Starting at the line that contains "You are a GUI" and ending with the line that contains "Image resolution: width=821", convert these lines into a JSON list of strings with one string per line, leaving out any blank lines.

Data to process:
################

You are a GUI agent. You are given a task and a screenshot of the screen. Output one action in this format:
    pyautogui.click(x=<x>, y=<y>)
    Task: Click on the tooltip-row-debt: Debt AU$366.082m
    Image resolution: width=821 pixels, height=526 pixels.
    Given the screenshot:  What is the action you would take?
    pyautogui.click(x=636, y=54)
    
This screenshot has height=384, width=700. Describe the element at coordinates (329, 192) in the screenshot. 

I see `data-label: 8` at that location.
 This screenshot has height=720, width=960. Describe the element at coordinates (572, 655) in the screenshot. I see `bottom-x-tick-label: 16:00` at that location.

################

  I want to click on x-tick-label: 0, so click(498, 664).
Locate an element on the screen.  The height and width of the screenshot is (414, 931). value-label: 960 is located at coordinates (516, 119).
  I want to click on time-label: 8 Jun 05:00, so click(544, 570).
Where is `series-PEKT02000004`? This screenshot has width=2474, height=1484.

################

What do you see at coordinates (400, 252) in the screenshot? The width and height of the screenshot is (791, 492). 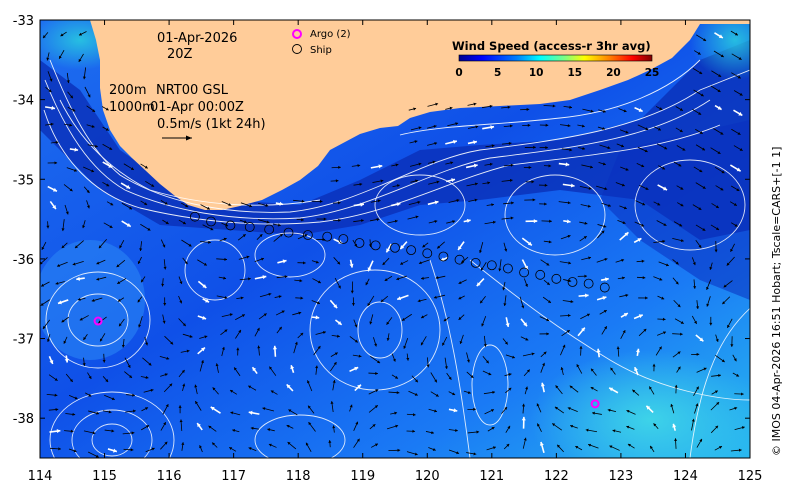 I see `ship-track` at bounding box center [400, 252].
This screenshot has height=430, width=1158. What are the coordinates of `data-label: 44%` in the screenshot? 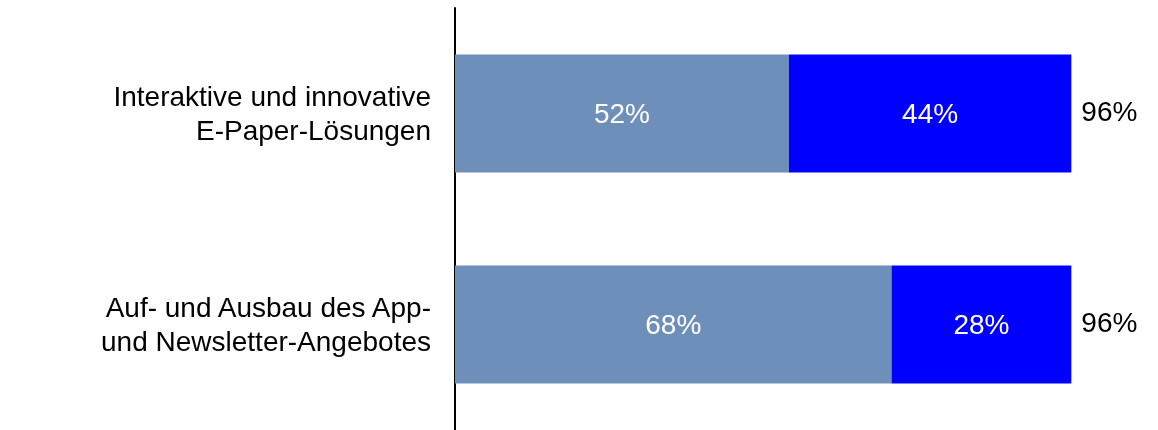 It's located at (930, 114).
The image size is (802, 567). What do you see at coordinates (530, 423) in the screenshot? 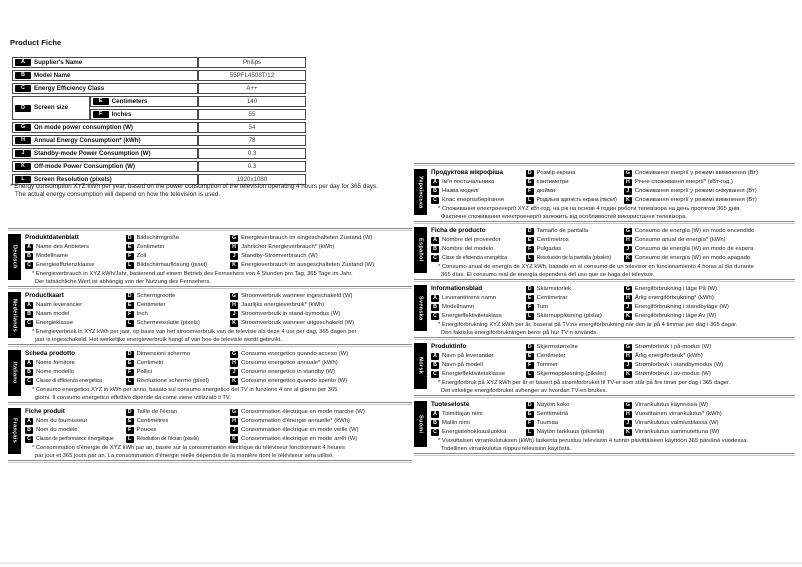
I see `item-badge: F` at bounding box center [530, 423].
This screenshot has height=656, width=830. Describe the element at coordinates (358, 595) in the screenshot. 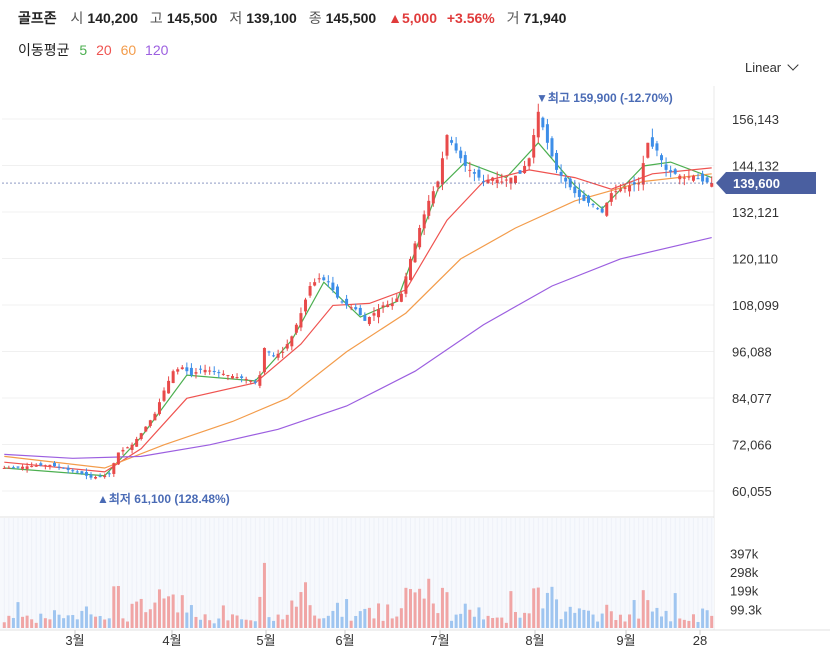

################

Exercise answer:
[
  "You are a GUI agent. You are given a task and a screenshot of the screen. Output one action in this format:",
  "    pyautogui.click(x=<x>, y=<y>)",
  "    Task: Click on the tooltip-row-debt: Debt AU$366.082m",
  "    Image resolution: width=821 pixels, height=526 pixels."
]